━━━━━ GIVEN DATA
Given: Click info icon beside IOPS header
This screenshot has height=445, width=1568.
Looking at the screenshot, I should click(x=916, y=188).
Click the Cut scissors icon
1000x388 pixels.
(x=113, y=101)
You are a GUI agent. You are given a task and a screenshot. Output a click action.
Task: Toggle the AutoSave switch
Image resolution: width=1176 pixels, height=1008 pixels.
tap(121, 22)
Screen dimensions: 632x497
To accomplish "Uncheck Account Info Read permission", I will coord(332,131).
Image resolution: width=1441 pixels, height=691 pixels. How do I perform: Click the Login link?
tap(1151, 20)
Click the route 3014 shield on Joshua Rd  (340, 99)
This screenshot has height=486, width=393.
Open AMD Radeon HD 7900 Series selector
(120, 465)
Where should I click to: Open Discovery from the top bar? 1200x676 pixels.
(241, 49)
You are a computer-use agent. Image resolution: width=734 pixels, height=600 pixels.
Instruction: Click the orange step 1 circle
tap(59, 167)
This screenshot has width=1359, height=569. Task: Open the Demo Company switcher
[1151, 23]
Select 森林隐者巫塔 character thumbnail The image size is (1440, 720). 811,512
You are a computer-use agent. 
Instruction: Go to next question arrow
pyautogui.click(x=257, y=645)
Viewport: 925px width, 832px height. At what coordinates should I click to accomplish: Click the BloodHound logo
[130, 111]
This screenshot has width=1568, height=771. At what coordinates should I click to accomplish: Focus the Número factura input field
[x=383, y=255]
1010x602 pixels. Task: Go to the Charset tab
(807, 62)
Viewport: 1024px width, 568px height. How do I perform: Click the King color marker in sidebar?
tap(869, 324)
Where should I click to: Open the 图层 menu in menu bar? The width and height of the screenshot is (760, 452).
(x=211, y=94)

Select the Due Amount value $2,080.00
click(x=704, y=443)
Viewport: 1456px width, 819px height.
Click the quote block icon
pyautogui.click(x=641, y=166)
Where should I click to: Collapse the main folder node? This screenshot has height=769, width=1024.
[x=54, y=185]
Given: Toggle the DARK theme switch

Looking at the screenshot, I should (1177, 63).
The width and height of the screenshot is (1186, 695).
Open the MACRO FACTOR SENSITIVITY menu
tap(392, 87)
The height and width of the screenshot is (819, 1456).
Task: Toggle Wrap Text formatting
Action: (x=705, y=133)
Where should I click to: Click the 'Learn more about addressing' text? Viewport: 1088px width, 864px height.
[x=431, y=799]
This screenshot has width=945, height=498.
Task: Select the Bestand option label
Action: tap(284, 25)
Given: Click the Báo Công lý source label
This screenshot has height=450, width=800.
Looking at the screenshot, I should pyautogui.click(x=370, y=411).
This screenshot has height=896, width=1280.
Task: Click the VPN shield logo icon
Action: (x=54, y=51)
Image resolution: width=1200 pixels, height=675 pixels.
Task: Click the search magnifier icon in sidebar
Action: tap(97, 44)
━━━━━━━━━━
Copy out every line from the data above in which the word "computer" occurs.

◆ EXERCISE ANSWER:
You are a computer-use agent. Image resolution: width=734 pixels, height=600 pixels.
You are a computer-use agent. 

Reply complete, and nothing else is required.